Since 1957, when the first antidepressant imipramine was offered for the treatment of depression, more than 30 different antidepressants are now available worldwide. They differ in terms of clinical effectiveness, mechanism of action, spectrum of side effects, and price. In general, it is considered that antidepressants can provide remission in 50-75% of patients in a moderate/severe depressive episode.
Important!
● This group is not habit forming like addictive substances.
● Antidepressants can be used as a course or in a long-term, it depends on the illness and its severity.
● Antidepressants can indeed cause side effects, but it can often be within the first 2 weeks of use and are transient. If the side effects of antidepressants do not go away or are very disturbing, the medication is usually changed.
● It may be the case that the antidepressant does not reduce bothersome symptoms and does not help. It depends on various factors, including the individual response, since antidepressants work on many different receptors.
(Information source Depression treatment guidelines of the Latvian Psychiatric Association, 2015)
Psychotherapy (PT) – treatment with specific (verbal, non-verbal) communication methods
in a structured way.
According to the recommendations of the World Health Organization (WHO), in the last ten years, PT has taken an equal place to psychopharmacological treatment in the cure of depression and shows equivalent treatment results (if the treatment is performed by a doctor qualified in psychotherapy and the depression is mild or moderate) (WHO, 2001, 2011). In Latvia, the choice of directions and forms of psychotherapy mainly depends on the availability of doctors.

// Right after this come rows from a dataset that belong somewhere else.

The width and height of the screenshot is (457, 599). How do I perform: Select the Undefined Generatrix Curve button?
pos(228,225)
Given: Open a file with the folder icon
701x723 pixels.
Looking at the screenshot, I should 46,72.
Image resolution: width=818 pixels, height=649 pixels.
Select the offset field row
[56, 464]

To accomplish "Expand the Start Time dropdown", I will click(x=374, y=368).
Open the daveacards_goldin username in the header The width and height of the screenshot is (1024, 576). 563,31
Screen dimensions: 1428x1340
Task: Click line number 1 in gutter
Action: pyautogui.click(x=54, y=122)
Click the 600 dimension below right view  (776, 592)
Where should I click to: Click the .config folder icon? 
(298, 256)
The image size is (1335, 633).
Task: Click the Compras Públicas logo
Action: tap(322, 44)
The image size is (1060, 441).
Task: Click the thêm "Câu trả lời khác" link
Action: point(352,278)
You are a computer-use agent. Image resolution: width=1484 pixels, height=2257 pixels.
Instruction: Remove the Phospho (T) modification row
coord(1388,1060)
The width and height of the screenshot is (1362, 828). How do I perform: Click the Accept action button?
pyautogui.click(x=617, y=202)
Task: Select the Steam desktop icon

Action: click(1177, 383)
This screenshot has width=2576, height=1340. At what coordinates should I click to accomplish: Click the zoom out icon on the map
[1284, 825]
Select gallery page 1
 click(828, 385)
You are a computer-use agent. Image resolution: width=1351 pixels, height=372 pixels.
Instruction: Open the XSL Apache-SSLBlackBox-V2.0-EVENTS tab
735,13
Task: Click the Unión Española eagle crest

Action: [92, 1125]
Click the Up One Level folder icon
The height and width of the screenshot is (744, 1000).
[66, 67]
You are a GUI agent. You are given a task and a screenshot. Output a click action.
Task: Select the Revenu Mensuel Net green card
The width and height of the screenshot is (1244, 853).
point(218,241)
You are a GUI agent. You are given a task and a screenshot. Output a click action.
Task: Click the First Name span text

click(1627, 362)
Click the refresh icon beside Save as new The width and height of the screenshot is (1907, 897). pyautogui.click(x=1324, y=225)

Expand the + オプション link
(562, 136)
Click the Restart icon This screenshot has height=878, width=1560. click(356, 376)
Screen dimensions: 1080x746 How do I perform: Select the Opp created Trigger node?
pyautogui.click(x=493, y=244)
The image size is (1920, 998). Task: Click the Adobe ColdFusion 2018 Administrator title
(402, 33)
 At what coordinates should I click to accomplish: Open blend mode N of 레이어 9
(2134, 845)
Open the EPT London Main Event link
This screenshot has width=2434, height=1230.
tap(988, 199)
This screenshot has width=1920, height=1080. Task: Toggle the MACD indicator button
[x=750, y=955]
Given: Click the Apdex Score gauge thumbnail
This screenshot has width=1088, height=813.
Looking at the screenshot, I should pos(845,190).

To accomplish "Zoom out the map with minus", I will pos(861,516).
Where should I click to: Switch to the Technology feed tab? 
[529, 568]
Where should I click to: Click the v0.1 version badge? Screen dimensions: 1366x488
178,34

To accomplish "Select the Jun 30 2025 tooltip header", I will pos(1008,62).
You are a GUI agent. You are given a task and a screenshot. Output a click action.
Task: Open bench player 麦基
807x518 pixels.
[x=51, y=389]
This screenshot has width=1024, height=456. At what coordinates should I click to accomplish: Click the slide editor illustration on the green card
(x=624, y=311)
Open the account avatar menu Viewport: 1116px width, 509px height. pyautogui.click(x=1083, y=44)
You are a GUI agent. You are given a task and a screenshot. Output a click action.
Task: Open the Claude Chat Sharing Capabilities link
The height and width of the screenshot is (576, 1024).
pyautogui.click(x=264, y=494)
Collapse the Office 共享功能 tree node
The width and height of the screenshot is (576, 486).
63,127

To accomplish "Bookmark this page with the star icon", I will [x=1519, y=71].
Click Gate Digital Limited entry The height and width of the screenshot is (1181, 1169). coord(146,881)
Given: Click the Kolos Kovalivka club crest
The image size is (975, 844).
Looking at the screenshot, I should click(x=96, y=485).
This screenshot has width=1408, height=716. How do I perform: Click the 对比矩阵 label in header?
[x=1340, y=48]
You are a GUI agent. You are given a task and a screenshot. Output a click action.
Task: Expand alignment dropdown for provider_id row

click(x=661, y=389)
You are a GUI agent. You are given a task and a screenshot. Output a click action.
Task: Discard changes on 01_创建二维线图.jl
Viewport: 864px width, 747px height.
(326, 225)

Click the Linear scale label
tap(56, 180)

Recent years of research on the effects of psychotherapy (Myiazaki et al. 2005, 2006) show that as a result of long-term psychodynamic PT there are changes in both mental processes, and an improvement in neuroplasticity in the brain can also be observed - the restoration of interneuron synaptic contacts, changes in the activities of synaptic processes, the number of neuron dendrites, as well as ensuring neurophysiological regulation, cytokine levels, and other changes.
The directions and forms of psychotherapy to be used:
● Forms of psychotherapy (PT): individual, group, child and adolescent, family.
● Directions: supportive, cognitive-behavioral, interpersonal, short-form psychodynamic psychotherapy and long-form psychodynamic psychotherapy.
These lines of psychotherapy have accumulated evidence-based results of effective therapy.